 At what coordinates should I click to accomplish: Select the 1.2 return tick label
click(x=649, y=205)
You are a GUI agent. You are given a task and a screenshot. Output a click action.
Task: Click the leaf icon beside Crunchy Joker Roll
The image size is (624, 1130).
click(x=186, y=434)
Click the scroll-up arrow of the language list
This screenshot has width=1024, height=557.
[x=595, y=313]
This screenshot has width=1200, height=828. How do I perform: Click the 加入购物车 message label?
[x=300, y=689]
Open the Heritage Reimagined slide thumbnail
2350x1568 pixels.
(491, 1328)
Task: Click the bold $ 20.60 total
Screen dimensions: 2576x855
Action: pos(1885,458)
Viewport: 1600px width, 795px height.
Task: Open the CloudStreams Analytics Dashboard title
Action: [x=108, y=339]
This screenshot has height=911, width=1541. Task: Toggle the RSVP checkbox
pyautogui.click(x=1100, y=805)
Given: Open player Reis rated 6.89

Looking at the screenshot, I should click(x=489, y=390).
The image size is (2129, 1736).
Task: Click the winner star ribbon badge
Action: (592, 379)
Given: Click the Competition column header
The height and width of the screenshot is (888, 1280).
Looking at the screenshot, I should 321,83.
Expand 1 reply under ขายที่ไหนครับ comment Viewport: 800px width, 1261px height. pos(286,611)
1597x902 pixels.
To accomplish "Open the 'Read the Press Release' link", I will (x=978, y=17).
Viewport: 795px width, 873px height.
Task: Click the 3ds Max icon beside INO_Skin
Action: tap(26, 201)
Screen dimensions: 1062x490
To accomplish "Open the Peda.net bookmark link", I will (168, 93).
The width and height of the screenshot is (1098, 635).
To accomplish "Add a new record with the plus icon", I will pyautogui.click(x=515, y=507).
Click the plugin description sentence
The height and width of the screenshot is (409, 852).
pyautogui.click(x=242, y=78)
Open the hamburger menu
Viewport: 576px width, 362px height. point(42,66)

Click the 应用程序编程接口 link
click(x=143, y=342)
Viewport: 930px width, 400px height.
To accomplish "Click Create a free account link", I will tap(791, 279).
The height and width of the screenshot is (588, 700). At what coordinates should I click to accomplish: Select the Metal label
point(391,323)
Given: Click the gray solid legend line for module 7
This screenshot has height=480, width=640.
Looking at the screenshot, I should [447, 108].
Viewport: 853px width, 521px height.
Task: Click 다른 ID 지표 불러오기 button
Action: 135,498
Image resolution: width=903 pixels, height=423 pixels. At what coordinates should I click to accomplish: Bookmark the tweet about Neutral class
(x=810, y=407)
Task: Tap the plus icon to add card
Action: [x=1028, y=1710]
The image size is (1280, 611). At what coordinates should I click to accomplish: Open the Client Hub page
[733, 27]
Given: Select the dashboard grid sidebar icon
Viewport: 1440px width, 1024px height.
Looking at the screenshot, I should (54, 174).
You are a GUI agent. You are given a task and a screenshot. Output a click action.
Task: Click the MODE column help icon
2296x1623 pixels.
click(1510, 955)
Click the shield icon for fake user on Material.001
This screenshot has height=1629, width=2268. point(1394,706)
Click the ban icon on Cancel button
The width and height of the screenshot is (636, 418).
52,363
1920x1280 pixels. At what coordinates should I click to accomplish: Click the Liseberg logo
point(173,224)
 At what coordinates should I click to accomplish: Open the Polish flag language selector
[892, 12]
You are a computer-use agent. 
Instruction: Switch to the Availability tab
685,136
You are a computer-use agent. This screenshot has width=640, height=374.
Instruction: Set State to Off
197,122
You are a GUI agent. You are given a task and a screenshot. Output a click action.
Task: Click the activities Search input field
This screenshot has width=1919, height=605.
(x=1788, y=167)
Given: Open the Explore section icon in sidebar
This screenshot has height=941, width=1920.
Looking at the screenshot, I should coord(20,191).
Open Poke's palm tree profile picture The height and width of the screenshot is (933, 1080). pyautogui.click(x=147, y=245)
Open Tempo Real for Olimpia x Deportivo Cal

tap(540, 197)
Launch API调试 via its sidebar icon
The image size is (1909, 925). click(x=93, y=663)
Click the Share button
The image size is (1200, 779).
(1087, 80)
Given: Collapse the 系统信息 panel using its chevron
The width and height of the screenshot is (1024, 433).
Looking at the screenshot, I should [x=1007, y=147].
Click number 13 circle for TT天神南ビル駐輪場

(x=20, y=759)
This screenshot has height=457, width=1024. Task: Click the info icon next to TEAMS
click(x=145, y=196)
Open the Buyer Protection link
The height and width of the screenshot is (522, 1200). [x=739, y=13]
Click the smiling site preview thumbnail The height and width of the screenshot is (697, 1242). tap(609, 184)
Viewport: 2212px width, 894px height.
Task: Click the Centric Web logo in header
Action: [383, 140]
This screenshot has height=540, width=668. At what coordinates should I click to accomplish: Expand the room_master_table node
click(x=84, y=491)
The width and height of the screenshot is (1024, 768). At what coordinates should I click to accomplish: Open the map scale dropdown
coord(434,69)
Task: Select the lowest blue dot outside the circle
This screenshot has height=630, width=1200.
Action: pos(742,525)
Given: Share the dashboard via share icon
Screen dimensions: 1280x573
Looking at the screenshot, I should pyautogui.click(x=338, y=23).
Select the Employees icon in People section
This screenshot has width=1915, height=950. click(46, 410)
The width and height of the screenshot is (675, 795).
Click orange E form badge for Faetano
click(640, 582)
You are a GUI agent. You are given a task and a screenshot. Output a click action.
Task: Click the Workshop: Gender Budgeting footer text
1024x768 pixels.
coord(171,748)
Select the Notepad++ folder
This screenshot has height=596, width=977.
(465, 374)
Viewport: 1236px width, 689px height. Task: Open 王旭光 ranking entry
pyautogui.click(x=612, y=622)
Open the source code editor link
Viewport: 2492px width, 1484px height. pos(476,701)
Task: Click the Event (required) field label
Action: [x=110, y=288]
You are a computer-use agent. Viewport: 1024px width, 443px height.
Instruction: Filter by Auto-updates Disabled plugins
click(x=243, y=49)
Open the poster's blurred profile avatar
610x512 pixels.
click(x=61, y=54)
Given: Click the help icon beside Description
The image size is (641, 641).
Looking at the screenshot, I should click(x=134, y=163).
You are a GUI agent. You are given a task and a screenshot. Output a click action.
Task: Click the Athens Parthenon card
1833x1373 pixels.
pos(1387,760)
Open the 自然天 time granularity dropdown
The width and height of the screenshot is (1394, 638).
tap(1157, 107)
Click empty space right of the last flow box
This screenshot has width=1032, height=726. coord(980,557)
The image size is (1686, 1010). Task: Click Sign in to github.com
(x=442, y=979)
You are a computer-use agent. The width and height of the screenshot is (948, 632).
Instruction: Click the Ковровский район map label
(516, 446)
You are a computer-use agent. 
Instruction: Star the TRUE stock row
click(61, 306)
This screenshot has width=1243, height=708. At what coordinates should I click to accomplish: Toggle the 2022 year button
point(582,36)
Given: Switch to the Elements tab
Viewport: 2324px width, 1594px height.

◆ TASK DESCRIPTION
Reproduce every line of the records above verbatim, from first to last, without altering anything.

◆ SOLUTION TO THE EXERCISE
 At what coordinates should I click to accomplish: Select the 1.2 return tick label
click(x=649, y=205)
You are a GUI agent. You are given a task and a screenshot. Output a click action.
Task: Click the leaf icon beside Crunchy Joker Roll
The image size is (624, 1130).
click(x=186, y=434)
Click the scroll-up arrow of the language list
This screenshot has width=1024, height=557.
[x=595, y=313]
This screenshot has width=1200, height=828. How do I perform: Click the 加入购物车 message label?
[x=300, y=689]
Open the Heritage Reimagined slide thumbnail
2350x1568 pixels.
(491, 1328)
Task: Click the bold $ 20.60 total
Screen dimensions: 2576x855
Action: pos(1885,458)
Viewport: 1600px width, 795px height.
Task: Open the CloudStreams Analytics Dashboard title
Action: [x=108, y=339]
This screenshot has height=911, width=1541. Task: Toggle the RSVP checkbox
pyautogui.click(x=1100, y=805)
Given: Open player Reis rated 6.89

Looking at the screenshot, I should click(x=489, y=390).
The image size is (2129, 1736).
Task: Click the winner star ribbon badge
Action: (592, 379)
Given: Click the Competition column header
The height and width of the screenshot is (888, 1280).
Looking at the screenshot, I should 321,83.
Expand 1 reply under ขายที่ไหนครับ comment Viewport: 800px width, 1261px height. pos(286,611)
1597x902 pixels.
To accomplish "Open the 'Read the Press Release' link", I will (x=978, y=17).
Viewport: 795px width, 873px height.
Task: Click the 3ds Max icon beside INO_Skin
Action: tap(26, 201)
Screen dimensions: 1062x490
To accomplish "Open the Peda.net bookmark link", I will (168, 93).
The width and height of the screenshot is (1098, 635).
To accomplish "Add a new record with the plus icon", I will pyautogui.click(x=515, y=507).
Click the plugin description sentence
The height and width of the screenshot is (409, 852).
pyautogui.click(x=242, y=78)
Open the hamburger menu
Viewport: 576px width, 362px height. point(42,66)

Click the 应用程序编程接口 link
click(x=143, y=342)
Viewport: 930px width, 400px height.
To accomplish "Click Create a free account link", I will tap(791, 279).
The height and width of the screenshot is (588, 700). At what coordinates should I click to accomplish: Select the Metal label
point(391,323)
Given: Click the gray solid legend line for module 7
This screenshot has height=480, width=640.
Looking at the screenshot, I should [447, 108].
Viewport: 853px width, 521px height.
Task: Click 다른 ID 지표 불러오기 button
Action: 135,498
Image resolution: width=903 pixels, height=423 pixels. At what coordinates should I click to accomplish: Bookmark the tweet about Neutral class
(x=810, y=407)
Task: Tap the plus icon to add card
Action: [x=1028, y=1710]
The image size is (1280, 611). At what coordinates should I click to accomplish: Open the Client Hub page
[733, 27]
Given: Select the dashboard grid sidebar icon
Viewport: 1440px width, 1024px height.
Looking at the screenshot, I should (54, 174).
You are a GUI agent. You are given a task and a screenshot. Output a click action.
Task: Click the MODE column help icon
2296x1623 pixels.
click(1510, 955)
Click the shield icon for fake user on Material.001
This screenshot has height=1629, width=2268. point(1394,706)
Click the ban icon on Cancel button
The width and height of the screenshot is (636, 418).
52,363
1920x1280 pixels. At what coordinates should I click to accomplish: Click the Liseberg logo
point(173,224)
 At what coordinates should I click to accomplish: Open the Polish flag language selector
[892, 12]
You are a computer-use agent. 
Instruction: Switch to the Availability tab
685,136
You are a computer-use agent. This screenshot has width=640, height=374.
Instruction: Set State to Off
197,122
You are a GUI agent. You are given a task and a screenshot. Output a click action.
Task: Click the activities Search input field
This screenshot has width=1919, height=605.
(x=1788, y=167)
Given: Open the Explore section icon in sidebar
This screenshot has height=941, width=1920.
Looking at the screenshot, I should coord(20,191).
Open Poke's palm tree profile picture The height and width of the screenshot is (933, 1080). pyautogui.click(x=147, y=245)
Open Tempo Real for Olimpia x Deportivo Cal

tap(540, 197)
Launch API调试 via its sidebar icon
The image size is (1909, 925). click(x=93, y=663)
Click the Share button
The image size is (1200, 779).
(1087, 80)
Given: Collapse the 系统信息 panel using its chevron
The width and height of the screenshot is (1024, 433).
Looking at the screenshot, I should [x=1007, y=147].
Click number 13 circle for TT天神南ビル駐輪場

(x=20, y=759)
This screenshot has height=457, width=1024. Task: Click the info icon next to TEAMS
click(x=145, y=196)
Open the Buyer Protection link
The height and width of the screenshot is (522, 1200). [x=739, y=13]
Click the smiling site preview thumbnail The height and width of the screenshot is (697, 1242). tap(609, 184)
Viewport: 2212px width, 894px height.
Task: Click the Centric Web logo in header
Action: [383, 140]
This screenshot has height=540, width=668. At what coordinates should I click to accomplish: Expand the room_master_table node
click(x=84, y=491)
The width and height of the screenshot is (1024, 768). At what coordinates should I click to accomplish: Open the map scale dropdown
coord(434,69)
Task: Select the lowest blue dot outside the circle
This screenshot has height=630, width=1200.
Action: pos(742,525)
Given: Share the dashboard via share icon
Screen dimensions: 1280x573
Looking at the screenshot, I should pyautogui.click(x=338, y=23).
Select the Employees icon in People section
This screenshot has width=1915, height=950. click(46, 410)
The width and height of the screenshot is (675, 795).
Click orange E form badge for Faetano
click(640, 582)
You are a GUI agent. You are given a task and a screenshot. Output a click action.
Task: Click the Workshop: Gender Budgeting footer text
1024x768 pixels.
coord(171,748)
Select the Notepad++ folder
This screenshot has height=596, width=977.
(465, 374)
Viewport: 1236px width, 689px height. Task: Open 王旭光 ranking entry
pyautogui.click(x=612, y=622)
Open the source code editor link
Viewport: 2492px width, 1484px height. pos(476,701)
Task: Click the Event (required) field label
Action: [x=110, y=288]
You are a computer-use agent. Viewport: 1024px width, 443px height.
Instruction: Filter by Auto-updates Disabled plugins
click(x=243, y=49)
Open the poster's blurred profile avatar
610x512 pixels.
click(x=61, y=54)
Given: Click the help icon beside Description
The image size is (641, 641).
Looking at the screenshot, I should click(x=134, y=163).
You are a GUI agent. You are given a task and a screenshot. Output a click action.
Task: Click the Athens Parthenon card
1833x1373 pixels.
pos(1387,760)
Open the 自然天 time granularity dropdown
The width and height of the screenshot is (1394, 638).
tap(1157, 107)
Click empty space right of the last flow box
This screenshot has width=1032, height=726. coord(980,557)
The image size is (1686, 1010). Task: Click Sign in to github.com
(x=442, y=979)
You are a computer-use agent. The width and height of the screenshot is (948, 632).
Instruction: Click the Ковровский район map label
(516, 446)
You are a computer-use agent. 
Instruction: Star the TRUE stock row
click(61, 306)
This screenshot has width=1243, height=708. At what coordinates should I click to accomplish: Toggle the 2022 year button
point(582,36)
Given: Switch to the Elements tab
Viewport: 2324px width, 1594px height.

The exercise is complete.